Rita Miljo, founder of the Centre for Animal Rehabilitation and Education, a baboon sanctuary in South Africa, died in a fire last Friday evening along with three of her favorite baboons. The blaze consumed her home as well as the clinic and nursery night quarters. No other staff, volunteers, or animals were harmed.

Rita and baby

Rita Miljo was dedication to rescuing, rehabilitating, and releasing South Africa’s native chacma baboons.

Her loss is a tremendous one for the sanctuary community. “Just as Mother Teresa cared for the most persecuted humans in India, Rita cared for the pariah primates of Africa: the baboons,” Shirley says.

South Africa’s “vermin laws” have allowed people to kill native chacma baboons who are considered a “nuisance” (as when the animals raid crops planted by people who have encroached on baboon habitat). Baboons have also been used in lab experiments or can be injured by other encounters with humans, such as being hit by cars. Their body parts are even used for “muti,” South African traditional medicine.

Rita and Tito

Rita with alpha male Tito, during the release of Tito’s troop.

At C.A.R.E., a 50-acre facility that she established in 1989 in the South African bush nearly 250 miles northeast of Johannesburg, Rita took in orphaned and injured baboons whom no one else cared about. She patched them up, raised them to be healthy and independent, formed them into troops, and tried to get them released to safe places back in the wild. According to the New York Times, “More than a dozen troops, totaling about 250 baboons, have been released in the last 20 years.”

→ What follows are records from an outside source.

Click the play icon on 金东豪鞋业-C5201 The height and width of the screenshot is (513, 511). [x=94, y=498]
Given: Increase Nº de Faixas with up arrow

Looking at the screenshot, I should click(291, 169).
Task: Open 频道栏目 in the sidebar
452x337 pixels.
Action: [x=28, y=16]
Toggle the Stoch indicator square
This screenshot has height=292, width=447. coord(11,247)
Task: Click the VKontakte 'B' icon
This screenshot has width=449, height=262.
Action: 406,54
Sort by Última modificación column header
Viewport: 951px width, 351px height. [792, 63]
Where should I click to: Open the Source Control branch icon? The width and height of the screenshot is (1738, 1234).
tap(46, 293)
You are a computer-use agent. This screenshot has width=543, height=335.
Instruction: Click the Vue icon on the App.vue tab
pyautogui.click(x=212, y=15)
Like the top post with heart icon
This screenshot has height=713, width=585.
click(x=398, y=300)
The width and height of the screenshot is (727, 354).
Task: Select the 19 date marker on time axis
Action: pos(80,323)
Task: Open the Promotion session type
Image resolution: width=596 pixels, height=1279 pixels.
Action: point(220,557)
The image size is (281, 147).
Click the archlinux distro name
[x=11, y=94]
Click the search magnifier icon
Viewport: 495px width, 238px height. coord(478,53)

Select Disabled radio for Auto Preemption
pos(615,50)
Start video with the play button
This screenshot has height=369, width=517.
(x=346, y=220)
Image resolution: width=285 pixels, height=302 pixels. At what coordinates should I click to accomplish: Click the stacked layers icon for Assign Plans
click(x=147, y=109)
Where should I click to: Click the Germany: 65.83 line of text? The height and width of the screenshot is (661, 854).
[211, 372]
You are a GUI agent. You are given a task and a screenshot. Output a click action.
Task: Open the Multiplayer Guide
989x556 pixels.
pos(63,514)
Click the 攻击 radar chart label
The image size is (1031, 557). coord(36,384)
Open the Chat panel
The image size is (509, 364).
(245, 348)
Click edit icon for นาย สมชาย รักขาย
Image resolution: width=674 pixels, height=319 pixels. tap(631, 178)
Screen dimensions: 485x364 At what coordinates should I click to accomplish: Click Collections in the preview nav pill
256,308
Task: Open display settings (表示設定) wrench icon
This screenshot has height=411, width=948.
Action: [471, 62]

IPPL has supported Rita’s work since 1997. We sent funds this past winter for drilling a new well, to help provide a more reliable supply of clean water for the facility. Oli Kuhnel, a friend and neighbor to Rita, wrote to tell us that the new borehole had been finished and “is working perfectly.” She even thought that it “maybe even helped to contain the fire on Friday. Without it the tragedy might have been even worse.” The cause of the fire remains unknown.

As described in an article published in IPPL News, Rita first became attracted to these intelligent, sociable, and resourceful animals when she took in Bobby, a young female chacma baboon. That was in 1980. Then, “before she knew it, people were phoning her for advice on how to rear orphaned baboons, and several landed on her doorstep for fostering.” Bobby was one of the three baboons to perish along with Rita.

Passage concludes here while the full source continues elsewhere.